Since his initial discovery, he has identified most of the molecules that interact with and help activate mTOR. His 25-person team explores how animal cells detect food and grow. His work has amassed awards, including last year’s Lurie Prize in Biomedical Sciences, a $100,000 award for promising biomedical researchers.

“He’s going from greatness to greatness,” Snyder says.

Converging paths:

The neurobiology building on the Harvard campus where Bernardo works is only a few miles from David’s lab across the Charles River. Although the brothers have never collaborated, their paths are beginning to converge.

Bernardo is still focused on synapses. But one hypothesis now drives his work: Certain autism behaviors, such as repetitive actions, are rooted in an overproduction of synapses between the striatum, a brain region that governs movement and motivation, and the cerebral cortex. The excess is thought to stem from increased neural activity in the cerebral cortex.

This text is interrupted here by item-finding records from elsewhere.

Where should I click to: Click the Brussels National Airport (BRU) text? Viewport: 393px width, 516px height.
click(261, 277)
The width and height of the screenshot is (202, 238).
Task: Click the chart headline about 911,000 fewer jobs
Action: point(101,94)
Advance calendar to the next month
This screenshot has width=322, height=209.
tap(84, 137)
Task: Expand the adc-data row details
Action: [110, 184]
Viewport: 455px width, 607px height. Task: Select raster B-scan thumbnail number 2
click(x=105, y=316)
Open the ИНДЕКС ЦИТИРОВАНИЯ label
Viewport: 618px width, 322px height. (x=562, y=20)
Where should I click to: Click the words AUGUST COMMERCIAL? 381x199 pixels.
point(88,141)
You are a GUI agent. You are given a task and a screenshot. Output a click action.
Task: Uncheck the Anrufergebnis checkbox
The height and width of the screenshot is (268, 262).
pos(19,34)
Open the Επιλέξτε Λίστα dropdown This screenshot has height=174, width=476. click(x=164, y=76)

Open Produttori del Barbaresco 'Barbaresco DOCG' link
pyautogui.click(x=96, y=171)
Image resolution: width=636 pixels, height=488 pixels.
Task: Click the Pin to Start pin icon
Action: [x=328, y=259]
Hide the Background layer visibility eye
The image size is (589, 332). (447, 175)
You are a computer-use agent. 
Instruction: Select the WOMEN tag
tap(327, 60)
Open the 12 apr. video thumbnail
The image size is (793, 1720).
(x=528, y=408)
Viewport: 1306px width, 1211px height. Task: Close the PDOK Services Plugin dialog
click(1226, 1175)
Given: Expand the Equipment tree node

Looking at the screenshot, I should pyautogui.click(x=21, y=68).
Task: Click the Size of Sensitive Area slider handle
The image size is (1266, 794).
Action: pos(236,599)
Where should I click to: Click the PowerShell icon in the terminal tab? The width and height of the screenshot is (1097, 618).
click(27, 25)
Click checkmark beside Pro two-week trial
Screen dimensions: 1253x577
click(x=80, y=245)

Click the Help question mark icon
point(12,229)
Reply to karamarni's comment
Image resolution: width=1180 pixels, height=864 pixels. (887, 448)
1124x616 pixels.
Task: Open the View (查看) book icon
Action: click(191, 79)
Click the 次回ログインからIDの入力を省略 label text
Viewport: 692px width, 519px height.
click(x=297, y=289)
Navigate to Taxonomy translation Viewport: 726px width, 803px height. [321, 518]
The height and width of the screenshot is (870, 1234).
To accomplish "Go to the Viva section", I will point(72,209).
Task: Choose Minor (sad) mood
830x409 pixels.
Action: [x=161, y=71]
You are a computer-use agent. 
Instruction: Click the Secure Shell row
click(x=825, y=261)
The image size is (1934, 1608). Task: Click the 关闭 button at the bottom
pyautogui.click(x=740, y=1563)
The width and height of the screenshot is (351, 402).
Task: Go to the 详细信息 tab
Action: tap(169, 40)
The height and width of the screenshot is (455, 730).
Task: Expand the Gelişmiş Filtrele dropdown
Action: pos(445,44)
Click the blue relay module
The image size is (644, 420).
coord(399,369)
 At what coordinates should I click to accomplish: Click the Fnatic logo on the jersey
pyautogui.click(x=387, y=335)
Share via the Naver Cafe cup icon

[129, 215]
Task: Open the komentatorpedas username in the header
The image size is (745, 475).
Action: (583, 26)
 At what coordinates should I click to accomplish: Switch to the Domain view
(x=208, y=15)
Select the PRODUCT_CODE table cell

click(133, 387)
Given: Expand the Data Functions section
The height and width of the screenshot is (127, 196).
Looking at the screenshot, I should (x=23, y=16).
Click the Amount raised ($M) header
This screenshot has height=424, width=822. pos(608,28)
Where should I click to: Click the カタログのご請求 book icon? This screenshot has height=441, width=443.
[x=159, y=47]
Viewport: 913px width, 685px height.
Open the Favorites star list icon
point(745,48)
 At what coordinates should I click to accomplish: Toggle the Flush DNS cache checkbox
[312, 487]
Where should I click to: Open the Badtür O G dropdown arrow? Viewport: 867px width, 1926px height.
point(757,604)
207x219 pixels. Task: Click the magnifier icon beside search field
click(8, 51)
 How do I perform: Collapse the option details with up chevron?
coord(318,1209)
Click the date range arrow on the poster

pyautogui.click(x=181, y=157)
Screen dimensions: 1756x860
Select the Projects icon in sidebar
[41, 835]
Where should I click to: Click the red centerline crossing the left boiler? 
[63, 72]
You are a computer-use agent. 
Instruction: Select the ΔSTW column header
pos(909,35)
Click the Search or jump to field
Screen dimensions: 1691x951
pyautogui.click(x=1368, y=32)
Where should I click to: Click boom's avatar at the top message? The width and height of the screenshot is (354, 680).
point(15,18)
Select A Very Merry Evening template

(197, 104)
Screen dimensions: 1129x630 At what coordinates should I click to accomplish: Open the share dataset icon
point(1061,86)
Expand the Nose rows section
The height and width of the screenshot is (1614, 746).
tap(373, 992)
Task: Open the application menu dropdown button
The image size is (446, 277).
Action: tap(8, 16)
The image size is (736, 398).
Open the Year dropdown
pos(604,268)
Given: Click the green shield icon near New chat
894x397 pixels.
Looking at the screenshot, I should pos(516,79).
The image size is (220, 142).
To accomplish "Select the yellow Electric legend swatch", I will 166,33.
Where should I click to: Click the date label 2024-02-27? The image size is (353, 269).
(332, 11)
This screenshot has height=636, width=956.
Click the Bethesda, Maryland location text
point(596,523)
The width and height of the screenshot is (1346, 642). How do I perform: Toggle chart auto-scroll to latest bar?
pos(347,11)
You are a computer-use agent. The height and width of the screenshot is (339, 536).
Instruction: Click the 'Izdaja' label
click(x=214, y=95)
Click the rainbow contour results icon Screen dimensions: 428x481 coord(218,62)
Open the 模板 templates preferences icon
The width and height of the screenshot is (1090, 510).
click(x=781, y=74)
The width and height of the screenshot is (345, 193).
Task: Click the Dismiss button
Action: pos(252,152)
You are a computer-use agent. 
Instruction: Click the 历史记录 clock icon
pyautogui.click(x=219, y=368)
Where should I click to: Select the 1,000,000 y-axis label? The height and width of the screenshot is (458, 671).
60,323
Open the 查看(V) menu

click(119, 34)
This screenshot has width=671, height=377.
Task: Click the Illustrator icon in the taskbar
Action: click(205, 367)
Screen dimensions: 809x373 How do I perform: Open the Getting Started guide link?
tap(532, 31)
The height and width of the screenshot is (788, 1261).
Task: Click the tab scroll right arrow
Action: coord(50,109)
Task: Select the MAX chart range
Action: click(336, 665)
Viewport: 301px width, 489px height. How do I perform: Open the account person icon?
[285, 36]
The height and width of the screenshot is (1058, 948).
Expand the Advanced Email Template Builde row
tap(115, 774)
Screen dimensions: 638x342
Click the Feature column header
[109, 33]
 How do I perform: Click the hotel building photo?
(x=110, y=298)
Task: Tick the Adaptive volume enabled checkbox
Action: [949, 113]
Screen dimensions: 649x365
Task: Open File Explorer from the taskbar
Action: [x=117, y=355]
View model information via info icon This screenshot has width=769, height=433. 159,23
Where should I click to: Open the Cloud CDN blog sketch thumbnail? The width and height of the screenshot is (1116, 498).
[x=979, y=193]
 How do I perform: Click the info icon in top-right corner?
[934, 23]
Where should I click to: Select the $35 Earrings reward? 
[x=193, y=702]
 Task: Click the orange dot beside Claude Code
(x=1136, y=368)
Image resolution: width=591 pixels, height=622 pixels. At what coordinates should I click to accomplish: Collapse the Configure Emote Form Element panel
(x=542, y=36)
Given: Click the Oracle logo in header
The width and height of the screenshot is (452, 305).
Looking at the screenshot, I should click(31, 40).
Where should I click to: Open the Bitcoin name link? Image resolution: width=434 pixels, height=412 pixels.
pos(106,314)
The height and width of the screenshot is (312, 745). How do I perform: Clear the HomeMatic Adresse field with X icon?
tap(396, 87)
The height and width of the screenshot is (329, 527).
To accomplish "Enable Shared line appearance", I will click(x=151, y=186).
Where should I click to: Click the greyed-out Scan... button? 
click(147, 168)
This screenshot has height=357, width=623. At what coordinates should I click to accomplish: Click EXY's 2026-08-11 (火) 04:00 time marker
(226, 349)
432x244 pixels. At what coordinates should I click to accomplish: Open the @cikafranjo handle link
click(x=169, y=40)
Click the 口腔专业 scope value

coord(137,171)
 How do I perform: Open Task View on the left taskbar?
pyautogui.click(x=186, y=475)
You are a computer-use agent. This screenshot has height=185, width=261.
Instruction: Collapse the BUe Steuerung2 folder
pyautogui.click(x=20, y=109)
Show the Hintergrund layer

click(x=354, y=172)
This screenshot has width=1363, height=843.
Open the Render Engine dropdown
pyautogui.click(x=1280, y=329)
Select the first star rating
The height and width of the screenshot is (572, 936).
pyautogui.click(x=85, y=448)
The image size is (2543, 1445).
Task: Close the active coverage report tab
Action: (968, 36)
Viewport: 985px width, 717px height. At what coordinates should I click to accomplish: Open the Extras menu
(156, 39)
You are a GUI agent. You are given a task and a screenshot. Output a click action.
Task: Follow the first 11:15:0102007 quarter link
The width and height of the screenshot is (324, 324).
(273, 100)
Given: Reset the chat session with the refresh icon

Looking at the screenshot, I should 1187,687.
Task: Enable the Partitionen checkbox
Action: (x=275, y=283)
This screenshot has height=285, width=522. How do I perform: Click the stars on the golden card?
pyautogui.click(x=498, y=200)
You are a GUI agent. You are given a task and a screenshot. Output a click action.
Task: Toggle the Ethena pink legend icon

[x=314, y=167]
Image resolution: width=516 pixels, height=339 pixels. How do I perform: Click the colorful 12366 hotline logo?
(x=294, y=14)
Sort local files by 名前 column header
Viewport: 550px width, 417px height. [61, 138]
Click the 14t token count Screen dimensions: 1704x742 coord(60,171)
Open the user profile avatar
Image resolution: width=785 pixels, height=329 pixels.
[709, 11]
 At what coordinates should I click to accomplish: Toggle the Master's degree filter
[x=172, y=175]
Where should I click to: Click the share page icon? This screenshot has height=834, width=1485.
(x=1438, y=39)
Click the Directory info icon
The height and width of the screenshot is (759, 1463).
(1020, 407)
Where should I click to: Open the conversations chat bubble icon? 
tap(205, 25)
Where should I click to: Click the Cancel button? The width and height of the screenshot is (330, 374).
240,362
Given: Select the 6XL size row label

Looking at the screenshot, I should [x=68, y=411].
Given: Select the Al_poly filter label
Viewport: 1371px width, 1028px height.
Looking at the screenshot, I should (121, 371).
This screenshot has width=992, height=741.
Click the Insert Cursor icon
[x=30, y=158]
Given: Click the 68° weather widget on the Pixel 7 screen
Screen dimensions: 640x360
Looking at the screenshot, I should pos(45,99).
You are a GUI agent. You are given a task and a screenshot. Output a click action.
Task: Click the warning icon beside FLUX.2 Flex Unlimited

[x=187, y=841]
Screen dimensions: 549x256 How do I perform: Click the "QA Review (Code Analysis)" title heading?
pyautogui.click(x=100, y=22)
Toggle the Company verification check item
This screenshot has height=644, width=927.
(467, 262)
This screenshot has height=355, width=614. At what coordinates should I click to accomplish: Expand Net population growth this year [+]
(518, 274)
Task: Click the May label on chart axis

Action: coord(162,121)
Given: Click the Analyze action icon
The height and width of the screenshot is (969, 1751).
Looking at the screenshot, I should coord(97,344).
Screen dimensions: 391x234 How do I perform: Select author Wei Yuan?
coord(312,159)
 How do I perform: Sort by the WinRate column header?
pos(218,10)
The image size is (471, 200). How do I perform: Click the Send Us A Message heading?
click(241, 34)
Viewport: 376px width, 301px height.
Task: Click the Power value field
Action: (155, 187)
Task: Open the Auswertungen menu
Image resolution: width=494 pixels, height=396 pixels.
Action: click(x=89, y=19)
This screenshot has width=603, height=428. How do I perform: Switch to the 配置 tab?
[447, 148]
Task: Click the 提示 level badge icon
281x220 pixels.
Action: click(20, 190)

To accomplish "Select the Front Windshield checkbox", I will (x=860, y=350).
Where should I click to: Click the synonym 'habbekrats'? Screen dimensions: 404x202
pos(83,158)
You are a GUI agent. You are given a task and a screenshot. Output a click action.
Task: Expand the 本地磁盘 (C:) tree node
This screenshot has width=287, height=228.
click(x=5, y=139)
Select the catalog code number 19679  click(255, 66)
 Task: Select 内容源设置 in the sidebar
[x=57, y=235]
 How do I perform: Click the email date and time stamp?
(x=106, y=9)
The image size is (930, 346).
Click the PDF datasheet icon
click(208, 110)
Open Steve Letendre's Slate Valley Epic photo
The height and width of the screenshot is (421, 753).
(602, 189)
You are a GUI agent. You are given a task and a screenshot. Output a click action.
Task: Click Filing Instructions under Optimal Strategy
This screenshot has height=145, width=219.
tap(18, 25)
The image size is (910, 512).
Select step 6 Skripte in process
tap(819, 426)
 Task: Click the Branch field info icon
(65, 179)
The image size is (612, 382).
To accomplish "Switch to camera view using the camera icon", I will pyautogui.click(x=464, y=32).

It’s possible that excess neural activity in this circuit is related to unchecked molecular activity in the mTOR pathway. It’s just an idea for now, Bernardo says, but exploring it would bring the two areas of research into alignment for the first time.

Such a project would require finding a bright, young researcher to propel it forward, the brothers agree. Someone eager to climb their own volcano or build their own microscope — a new Sabatini for the next generation.